- Prompt 1 -
Using the Takht-e-Rostam travel account, list each of the numbered caves with the features the account gives for it.
- Prompt 2 -
Please summarize the Takht-e-Rostam travel account in two sentences.
- Prompt 3 -
Carry the Takht-e-Rostam travel account forward from its final sentence.

- Text to read -
DAY 30 - TAKHT-E-ROSTAM

SYNOPSIS:  A VISIT TO AN ANCIENT BUDDHIST SITE OBSCURED BY THE LEGEND OF ROSTAM.

Takht-e-Rostams are numerous in Afghanistan – the “Throne of Rostam”.  Rostam, if I understand this right, is kind of the Gilgamesh of Persian legend, a hero written about in the famous 10th Century Shahnameh, or Book of the Kings by Ferdowsi (Firdausi), a Persian writer. Takth-e-Rostam near Samangan is an unmistakable Buddhist site due to the presence of a rock-cut Stupa.  Both Mezar-e-Sharif and Samangam are safer places than Balkh and my crew was a lot more relaxed today compared to yesterday.  I was even invited to walk around the bazaar, but it did not look like anything worth exploring.  However, the main attraction near Samangam, two hills with ancient Buddhist architecture will certainly count among the highlights of this trip for me.

Just outside of town, there are rolling hills which look like nothing much.  Even as you stand right in front of them, you do not suspect much behind some holes in the mountain.  But there are five caves, four large ones and a tiny one full of litter.  Cave One is circular and has a large single niche, likely carved to house a Buddha figure and a soot-covered ceiling in which you can still make out the petals of a huge lotus flower.  Cave Two is probably the most surprising as it has several niches carved out between two corridors.  The corridor closest to the mountain face is almost at level with the niches, but the one deeper inside, going parallel is substantially lower.  Conventional wisdom has dubbed this cave the “bazaar”, but the layout makes no sense as a bazaar.  It makes little sense as anything, really.  If these were monks’ chambers, why the second, lower corridor; why no privacy, and no third wall?  No decoration has survived but many chambers here too, are blackened with soot.  Cave Three is a big square with four niches and remaining carved columns on either side and atop the niche.  The corner architecture is interesting as it is reminiscent of the early muqarnas, an architectural form that developed in Islamic architecture to bridge the transition from square to round and eventually culminated in the signature “stalactite” effect found in many mosques today.  Cave Four has a curious floor indentation thought to be a bath and Cave Five is little more than a hole in the wall full of litter.

Without the stupa hidden in the second hill, these caves may leave even more questions unanswered.  Given the proximity to the stupa, it is safe to assume that their use was connected and that the caves were likely a monastery.

The stupa is completely unique as it has not been built up, but carved down.  Stupas are ancient burial mounds which since the death of Sakyamuni, the historical Buddha, have become Buddhist reliquaries and monuments for meditation, often associated with Buddhist monasteries.  A devotee would enter the monument through a gate on the East and find him- (or her-) self inside the circumambulatory pradakshina path.  The devotee would surround the monument clockwise as often as desired, shielded by a high fence from the outside world.   There usually was a secondary pradakshina higher up which symbolized progress towards enlightenment.

- Material provided -
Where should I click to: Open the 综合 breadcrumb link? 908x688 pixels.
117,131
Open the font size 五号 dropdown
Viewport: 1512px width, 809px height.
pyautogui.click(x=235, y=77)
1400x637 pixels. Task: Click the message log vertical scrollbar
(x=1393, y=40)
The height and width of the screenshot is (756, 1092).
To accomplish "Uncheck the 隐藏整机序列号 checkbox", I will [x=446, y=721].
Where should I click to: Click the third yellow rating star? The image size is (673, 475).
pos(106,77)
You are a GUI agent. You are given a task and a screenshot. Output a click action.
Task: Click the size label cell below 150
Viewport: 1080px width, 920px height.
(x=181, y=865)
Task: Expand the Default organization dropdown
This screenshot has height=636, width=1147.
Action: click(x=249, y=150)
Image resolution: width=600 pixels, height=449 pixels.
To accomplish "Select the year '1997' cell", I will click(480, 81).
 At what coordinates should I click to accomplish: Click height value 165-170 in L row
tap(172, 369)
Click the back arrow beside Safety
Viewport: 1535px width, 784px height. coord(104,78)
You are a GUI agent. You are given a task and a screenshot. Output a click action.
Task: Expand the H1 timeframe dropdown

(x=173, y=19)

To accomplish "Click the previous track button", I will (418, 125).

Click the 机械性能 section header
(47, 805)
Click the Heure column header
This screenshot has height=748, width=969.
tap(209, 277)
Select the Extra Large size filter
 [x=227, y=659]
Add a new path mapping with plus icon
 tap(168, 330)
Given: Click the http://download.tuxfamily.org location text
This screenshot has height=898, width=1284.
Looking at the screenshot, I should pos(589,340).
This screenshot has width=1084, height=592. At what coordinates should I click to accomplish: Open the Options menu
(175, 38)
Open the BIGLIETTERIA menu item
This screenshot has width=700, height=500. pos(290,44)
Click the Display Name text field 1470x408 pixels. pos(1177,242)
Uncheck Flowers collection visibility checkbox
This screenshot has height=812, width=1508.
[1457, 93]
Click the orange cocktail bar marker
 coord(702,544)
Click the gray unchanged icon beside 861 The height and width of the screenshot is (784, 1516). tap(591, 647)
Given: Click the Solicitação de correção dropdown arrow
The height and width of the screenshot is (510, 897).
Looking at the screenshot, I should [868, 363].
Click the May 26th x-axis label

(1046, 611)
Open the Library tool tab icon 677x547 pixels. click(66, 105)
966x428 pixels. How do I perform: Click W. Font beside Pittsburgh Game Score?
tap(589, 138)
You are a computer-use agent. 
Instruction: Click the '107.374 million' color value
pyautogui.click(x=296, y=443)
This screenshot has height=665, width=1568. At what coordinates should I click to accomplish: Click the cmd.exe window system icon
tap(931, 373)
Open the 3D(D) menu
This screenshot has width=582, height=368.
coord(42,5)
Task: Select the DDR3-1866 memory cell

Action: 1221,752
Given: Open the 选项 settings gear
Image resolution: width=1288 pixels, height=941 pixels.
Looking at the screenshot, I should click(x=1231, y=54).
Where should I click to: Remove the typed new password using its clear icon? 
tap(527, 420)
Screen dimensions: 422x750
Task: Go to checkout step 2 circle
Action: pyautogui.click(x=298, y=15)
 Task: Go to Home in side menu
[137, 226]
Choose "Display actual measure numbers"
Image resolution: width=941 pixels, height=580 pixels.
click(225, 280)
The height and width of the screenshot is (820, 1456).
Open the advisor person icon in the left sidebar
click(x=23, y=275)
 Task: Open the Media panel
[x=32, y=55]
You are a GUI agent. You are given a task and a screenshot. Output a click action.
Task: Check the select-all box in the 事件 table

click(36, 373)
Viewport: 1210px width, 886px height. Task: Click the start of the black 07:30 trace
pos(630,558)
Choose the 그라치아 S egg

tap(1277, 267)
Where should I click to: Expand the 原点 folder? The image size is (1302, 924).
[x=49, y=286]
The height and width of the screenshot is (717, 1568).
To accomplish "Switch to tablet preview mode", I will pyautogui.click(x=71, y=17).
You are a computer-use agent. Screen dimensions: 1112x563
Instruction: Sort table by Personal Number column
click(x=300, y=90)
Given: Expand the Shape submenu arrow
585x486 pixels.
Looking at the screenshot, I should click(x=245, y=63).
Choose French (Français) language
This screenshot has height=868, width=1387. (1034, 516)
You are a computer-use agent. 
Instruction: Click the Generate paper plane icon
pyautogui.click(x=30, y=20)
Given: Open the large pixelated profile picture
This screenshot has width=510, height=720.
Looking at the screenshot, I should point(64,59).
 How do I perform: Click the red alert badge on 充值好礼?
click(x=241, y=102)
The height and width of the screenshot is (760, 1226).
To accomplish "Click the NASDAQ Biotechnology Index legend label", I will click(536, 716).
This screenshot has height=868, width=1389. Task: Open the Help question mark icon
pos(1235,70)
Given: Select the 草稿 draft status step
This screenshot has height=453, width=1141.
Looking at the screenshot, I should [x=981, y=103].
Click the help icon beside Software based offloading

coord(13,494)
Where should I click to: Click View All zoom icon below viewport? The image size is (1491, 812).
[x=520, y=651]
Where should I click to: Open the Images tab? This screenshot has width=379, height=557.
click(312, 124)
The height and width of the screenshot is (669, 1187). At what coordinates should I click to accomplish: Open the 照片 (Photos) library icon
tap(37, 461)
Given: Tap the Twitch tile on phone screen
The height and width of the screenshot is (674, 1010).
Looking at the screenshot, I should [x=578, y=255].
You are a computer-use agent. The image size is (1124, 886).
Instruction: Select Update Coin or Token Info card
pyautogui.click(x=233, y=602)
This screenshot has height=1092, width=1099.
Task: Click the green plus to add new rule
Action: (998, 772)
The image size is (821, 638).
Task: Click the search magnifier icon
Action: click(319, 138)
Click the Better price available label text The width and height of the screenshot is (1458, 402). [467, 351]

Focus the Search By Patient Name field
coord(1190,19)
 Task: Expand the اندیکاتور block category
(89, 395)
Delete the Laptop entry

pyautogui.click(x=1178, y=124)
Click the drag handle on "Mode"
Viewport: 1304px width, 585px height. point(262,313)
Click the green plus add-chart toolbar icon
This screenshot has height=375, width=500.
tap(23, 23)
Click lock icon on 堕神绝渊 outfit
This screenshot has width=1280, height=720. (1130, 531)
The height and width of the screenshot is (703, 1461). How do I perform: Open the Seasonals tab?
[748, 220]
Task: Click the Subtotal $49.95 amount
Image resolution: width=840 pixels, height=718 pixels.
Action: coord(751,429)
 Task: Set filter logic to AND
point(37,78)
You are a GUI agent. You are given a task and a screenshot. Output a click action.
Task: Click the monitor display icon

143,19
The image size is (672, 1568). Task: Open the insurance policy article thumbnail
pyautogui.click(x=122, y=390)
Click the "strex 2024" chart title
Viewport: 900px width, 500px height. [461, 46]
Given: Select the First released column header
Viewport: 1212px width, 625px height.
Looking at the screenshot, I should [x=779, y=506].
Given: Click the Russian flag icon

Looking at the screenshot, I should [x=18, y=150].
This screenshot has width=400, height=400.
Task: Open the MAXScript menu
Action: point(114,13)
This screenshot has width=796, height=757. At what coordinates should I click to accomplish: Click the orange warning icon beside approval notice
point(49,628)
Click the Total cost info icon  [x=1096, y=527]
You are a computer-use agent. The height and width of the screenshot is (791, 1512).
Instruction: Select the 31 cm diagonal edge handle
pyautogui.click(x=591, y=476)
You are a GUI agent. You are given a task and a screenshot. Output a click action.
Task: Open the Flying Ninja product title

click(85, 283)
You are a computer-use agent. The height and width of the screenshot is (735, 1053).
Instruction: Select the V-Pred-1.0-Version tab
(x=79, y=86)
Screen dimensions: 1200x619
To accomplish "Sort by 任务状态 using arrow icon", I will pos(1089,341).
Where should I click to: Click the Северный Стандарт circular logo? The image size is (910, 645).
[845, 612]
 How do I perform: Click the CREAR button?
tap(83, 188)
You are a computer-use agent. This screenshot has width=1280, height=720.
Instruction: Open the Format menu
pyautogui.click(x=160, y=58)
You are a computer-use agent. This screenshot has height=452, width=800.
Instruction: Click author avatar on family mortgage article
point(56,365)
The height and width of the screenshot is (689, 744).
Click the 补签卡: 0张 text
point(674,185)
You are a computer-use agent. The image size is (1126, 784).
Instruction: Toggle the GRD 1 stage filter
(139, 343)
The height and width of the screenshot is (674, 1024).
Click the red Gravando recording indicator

- Reply 1 -
- Cave One: circular, with a large single niche likely carved to house a Buddha figure, and a soot-covered ceiling where the petals of a huge lotus flower can still be made out.
- Cave Two: several niches carved out between two corridors, the inner one substantially lower. It is commonly called the "bazaar," and many of its chambers are blackened with soot.
- Cave Three: a big square with four niches and carved columns on either side and atop the niche. Its corners recall the early muqarnas.
- Cave Four: a curious floor indentation thought to be a bath.
- Cave Five: little more than a hole in the wall full of litter.

- Reply 2 -
The writer visits Takht-e-Rostam near Samangan, a Buddhist site named for the legendary Persian hero Rostam, and describes five caves cut into the hills, among them one with a lotus-petal ceiling and a puzzling two-corridor cave known as the "bazaar." Because a rock-cut stupa stands in a nearby hill, the caves were likely a monastery, and that stupa is unique for having been carved down rather than built up.

- Reply 3 -
In this case, the stupa was dug down into a 28 meters (90 feet) tall cliff.  The shielding from the outside was automatic as the devotee would find himself engulfed in a narrow shaft between two rock walls.  But of the 28 meters, only about 8 meters remain, the rest seems to have filled in over time, or perhaps were never cut out.  You enter the lower path through a cave-corridor with a heart-shaped opening.  A badly damaged and hardly visible vestige of a staircase to the North of the entrance could have been the way up, long ago.  Today, in order to get up, you climb the rock face to reach the upper rim which allows you a look down into the shaft.  You are then also at level with the harmika, or superstructure which typically tops a stupa.  An umbrella indicating the central axis of the monument would have rounded up the set.  In this stupa, an unusual niche is carved into the Northern face of the harmika.  Did it once hold a statue?  That would be unusual, too.

If you want to follow the Rostam legend, then this is his throne and he got married here to Tahmina, the daughter of the king of Samangan.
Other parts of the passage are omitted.